De acordo com o pediatra, na comparação entre a infecção pelo coronavírus e outras doenças na mesma faixa etária, o coronavírus se torna uma preocupação. "O mais justo seria comparar a covid-19 em crianças com as outras doenças infantis", afirmou. "Nesse cenário, a covid-19 continua sendo um problema importante na pediatria, porque você tem mais hospitalizações por essa doença do que por influenza, por exemplo, que é a gripe".
De acordo com ele, no Brasil, depois da faixa dos 80 anos de idade, os menores de um ano são os mais internados por covid-19, em um empate com idosos com idades entre 60 a 80. Esses dados, explica, basearam a inclusão dos imunizantes para crianças no PNI.
Distribuição de vacinas do PNI
Em setembro, uma pesquisa da Confederação Nacional de Municípios (CNM) apontou que seis a cada 10 municípios brasileiros informaram falta de vacinas para imunizar a população, principalmente as crianças.
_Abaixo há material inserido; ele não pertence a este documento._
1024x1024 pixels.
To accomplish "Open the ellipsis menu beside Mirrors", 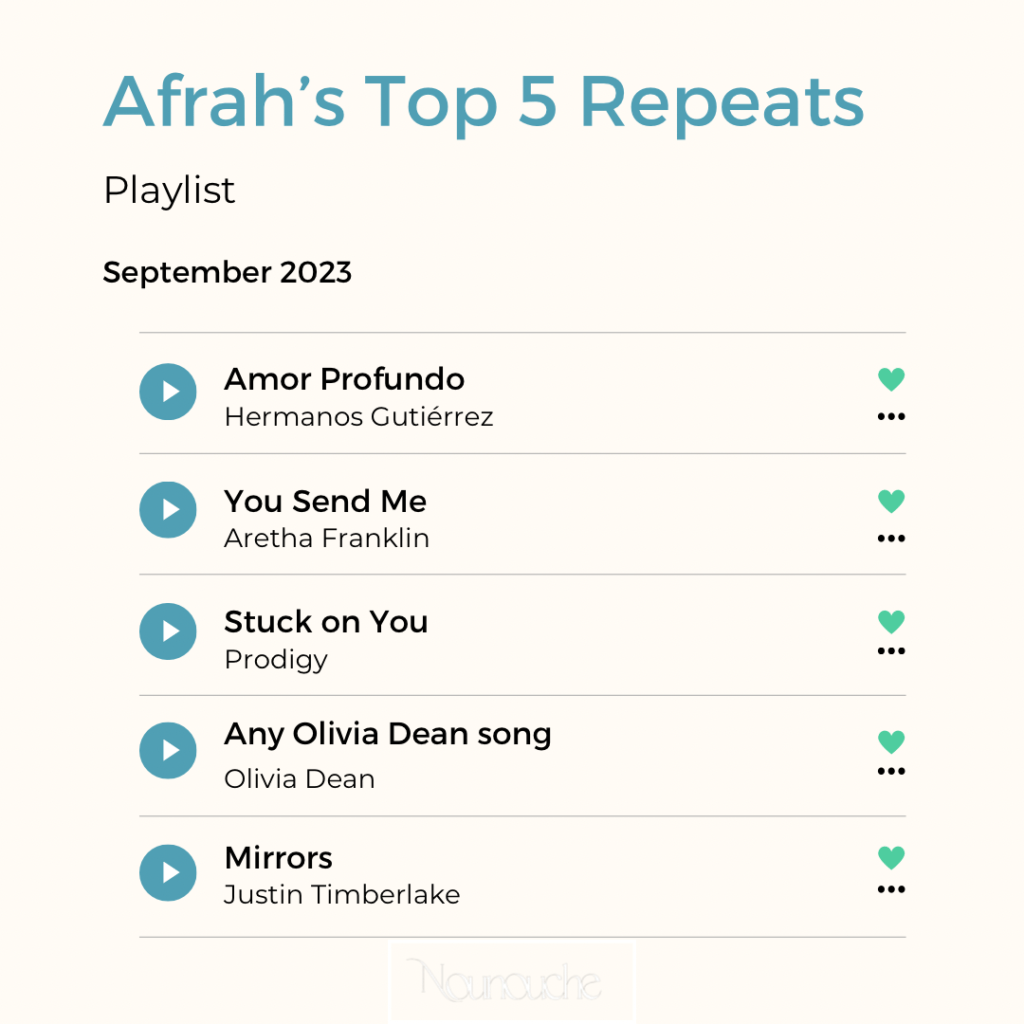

Conforme a entidade, o levantamento foi produzido entre os dias 2 e 11 de setembro e contou com a participação de 2.415 municípios.
Ao Verifica, o Ministério da Saúde alegou nesta quinta, 5, que não há desabastecimento de vacinas no Brasil. Conforme a pasta, em outubro foram distribuídas 1,2 milhão de doses contra a covid-19 para todos os estados, com mais 8 milhões previstas para entrega ainda este mês. O quantitativo integra o contrato de 69 milhões de doses, que vai garantir abastecimento pelos próximos dois anos.
A médica Mayra Pinheiro foi secretária de Gestão do Trabalho e da Educação na Saúde do Ministério da Saúde durante o governo de Jair Bolsonaro, na época da pandemia, e ficou conhecida como "Capitã Cloroquina" por ter defendido o chamado "tratamento precoce" contra a covid-19. Trata-se de um conjunto de medidas sem comprovação científica para tratar o vírus que inclui o uso de medicamentos como cloroquina e ivermectina. Ela já foi alvo de outras checagens do Verifica (aqui e aqui).